Si vous voulez en lire les bonnes pages, procurez-vous le n°7 de la revue Gibraltar
(http://www.gibraltar-revue.com/?post_type=product) ou, mieux encore, retrouvons-nous le jeudi 29 novembre (demain...) à l'Instituto Cervantes, 31 rue des Chalets, Toulouse, à 18h30, pour le lancement du n° 7...
Mais j'ai perçu votre curiosité, votre impatience, et je les comprends...
Je vous livre donc, en avant-première, le texte de la page initiale de cet émouvant journal, rédigée par Naso le jour même de son départ d'Italie...
Bonne lecture...
XIIe jour avant les calendes de janvier
C’est fait…
Mon bateau a largué les amarres ce
matin, et me voici en route pour le pays des Gètes… Des Besses… Des Sarmates…
Des Scythes… Je ne sais comment les appeler…
Appelle-les donc
« barbares », mon pauvre Naso ! C’est encore le nom qui leur va
le mieux. « Bar, bar, bar… » ! Trois borborygmes pour tout
vocabulaire. Et sûrement personne pour comprendre le latin…
En m’exilant au fin bout de son
empire, Auguste a vraiment visé juste. Il aurait pu me condamner à mort ; mais il
craignait peut-être de faire un accroc à sa réputation de plus clément des
princes que la terre ait portés.
Non… Il craignait plutôt de me
réserver un traitement de faveur en mettant fin une bonne fois pour toutes à
mes souffrances. Et il préfère de beaucoup me voir expier ma faute jusqu’à mon
dernier jour…
Me voici donc condamné à vivre sans
ma Fabia chérie, sans mes amis, sans tous ceux qui fréquentaient ma maison et
applaudissaient à la lecture de mes vers… Sans mes jardins du pont Milvius, où
j’allais si volontiers écrire à l’écart de la foule…
Tu m’as condamné, Auguste, à mourir
à petit feu, avec plus de cruauté que le tyran d’Agrigente. Une fois qu’il
avait enfermé ses victimes dans le taureau de bronze, il allumait le feu et, peu
après, leurs gémissements cessaient. Combien de temps devrai-je gémir ?...
Notre navire a fait escale pour la
nuit dans un mouillage sûr après une horrible journée de mer. Nous avons été
pris par une tempête comme je n’en avais jamais connu – si Macer était là,
il dirait sans doute que je n’en ai effectivement jamais connu. Comme tu me
manques déjà, Macer… Des vagues énormes se brisaient sur le pont, menaçant
d’emporter les marins à la manœuvre, et les creux étaient si profonds que
j’avais l’impression de descendre aux Enfers. Si j’ouvrais la bouche pour prier
– on devient pieux en pareil cas – un paquet de mer me faisait ravaler mes
mots. Comme si les dieux s’étaient ligués avec Auguste et ne voulaient pas même
de mes prières. Sans doute auraient-ils préféré
que je leur brûle de l’encens – et moi aussi, d’ailleurs…

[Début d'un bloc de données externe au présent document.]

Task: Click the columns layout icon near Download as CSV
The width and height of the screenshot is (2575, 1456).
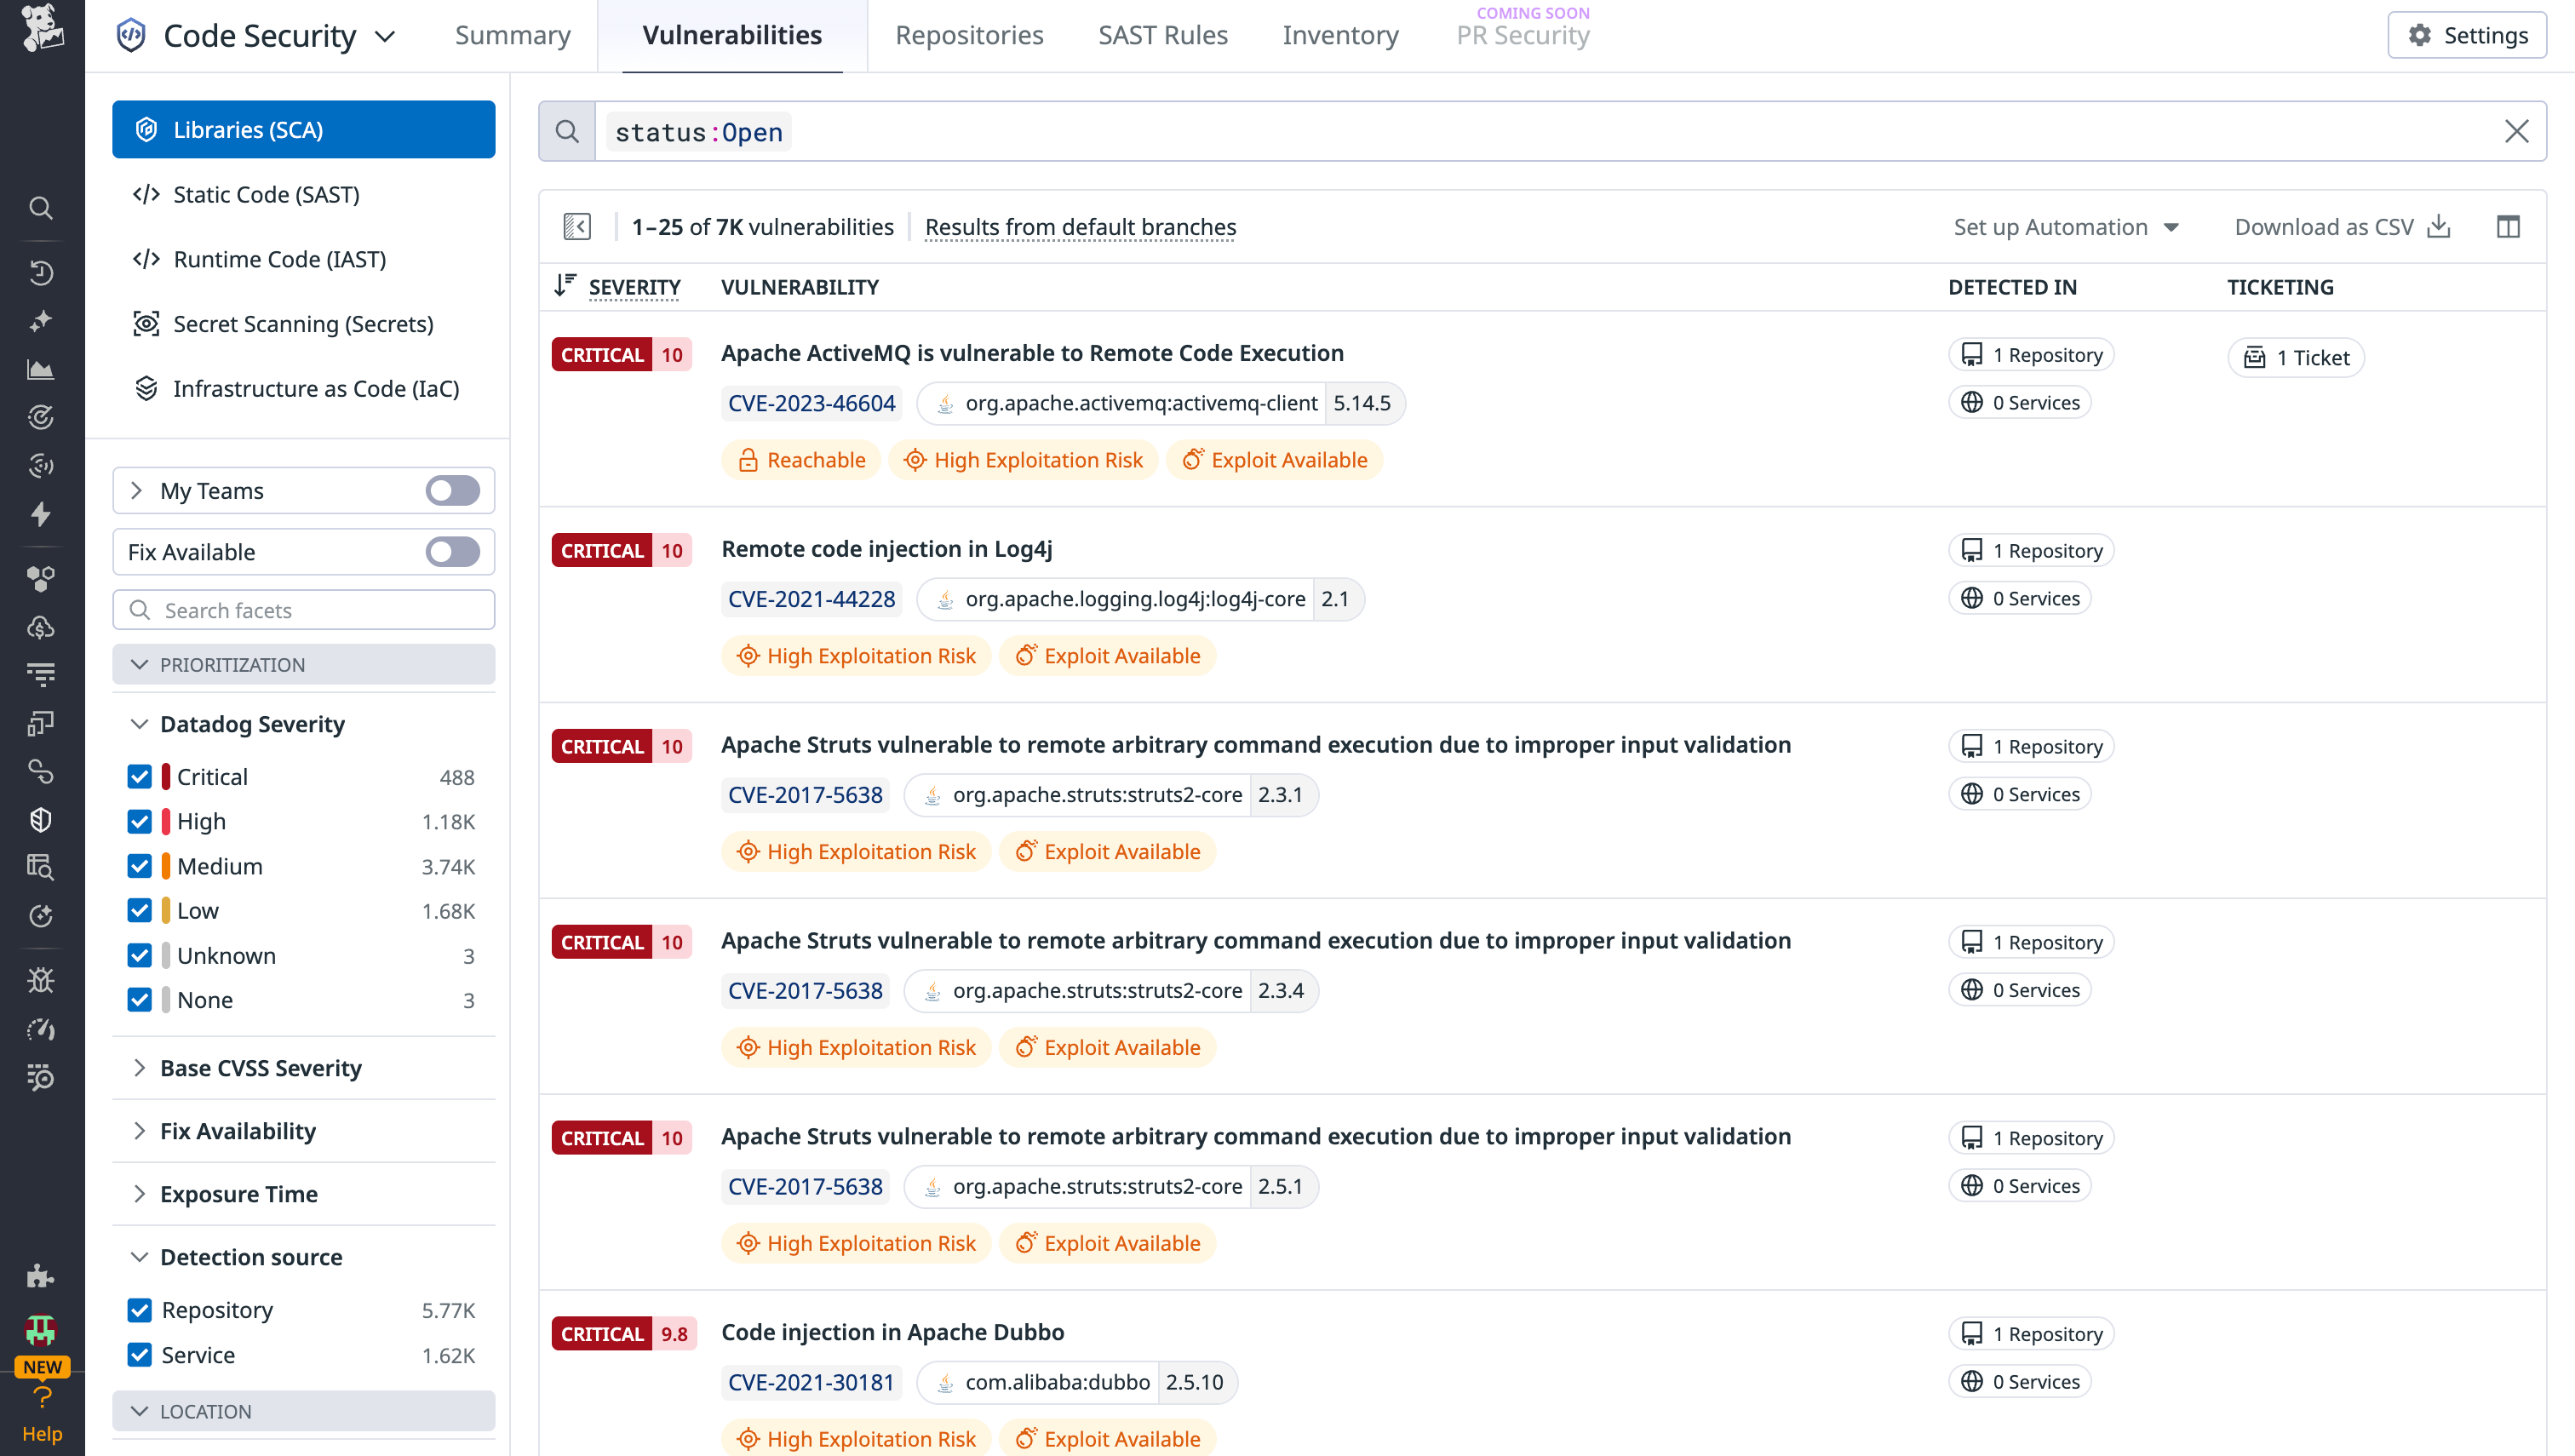Action: [2510, 227]
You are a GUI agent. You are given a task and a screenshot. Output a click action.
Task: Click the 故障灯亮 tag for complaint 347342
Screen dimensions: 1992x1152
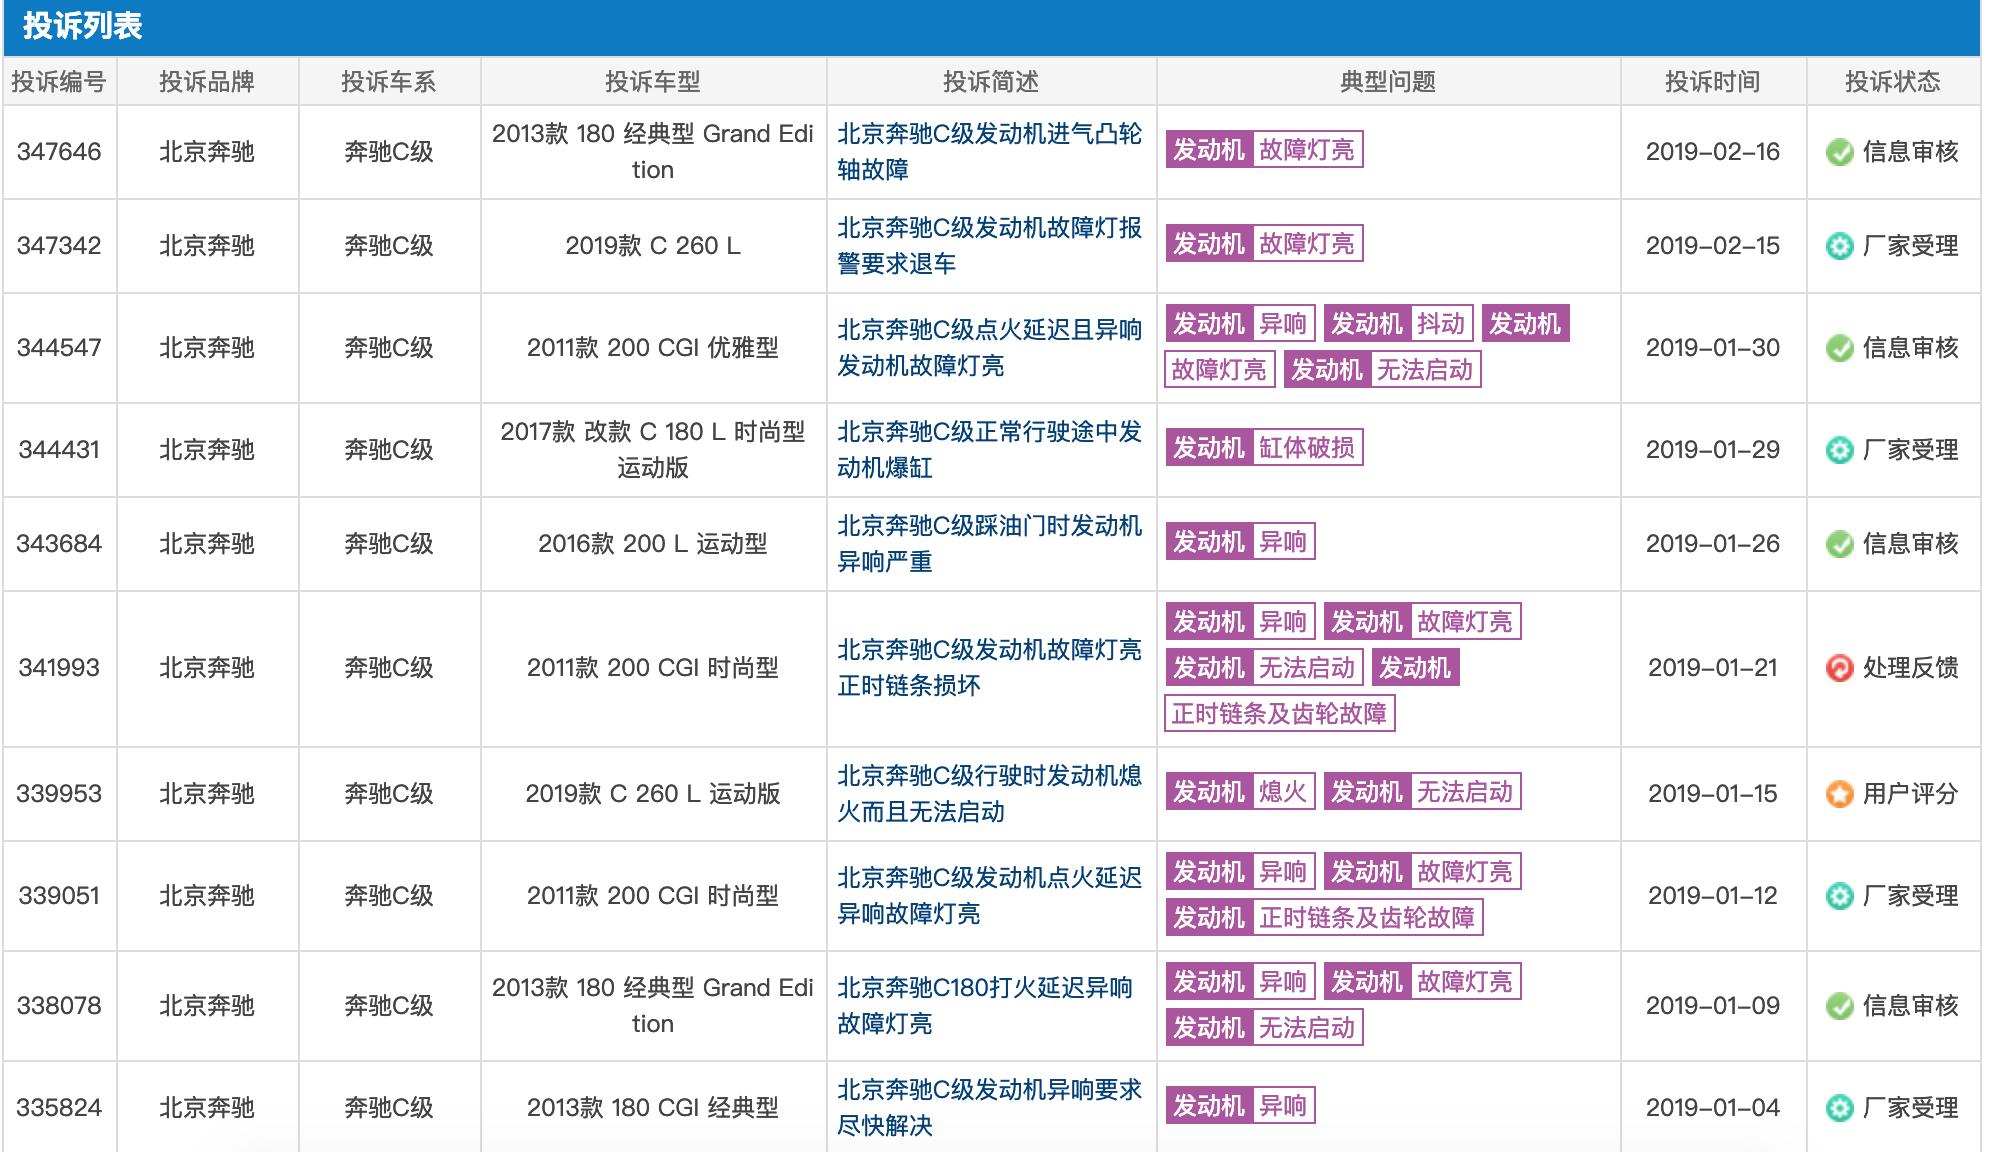(1312, 243)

Qui plus est, alors que nous devions
faire voile vers la Grèce, un vent contraire nous ramena vers l’Italie, où je
n’ai plus le droit de poser le pied. Un devin verrait peut-être là le signe
indubitable que je finirai par rentrer chez moi, que mon exil ne sera pas sans
retour. J’y ai plutôt trouvé une occasion de déplorer le triste sort des
mortels, ballotés entre la volonté d’un prince et la volonté des dieux…
En désespoir de cause, je suis allé
chercher une tablette et un style, et je me suis mis à écrire. Comme si les
voiles de mon inspiration avaient été gonflées par la tempête, je ne pouvais retenir
mon besoin de faire des vers et de confier mes prières à la cire. Je ne sais ce
que vaut mon poème – et il ne vaut certainement pas grand-chose –, mais je peux
certifier que lorsque je refermais ma tablette, la tempête se calmait…
Ô, dieux !... Si mes vers ont
le pouvoir de vous fléchir, peut-être ne dois-je pas totalement désespérer…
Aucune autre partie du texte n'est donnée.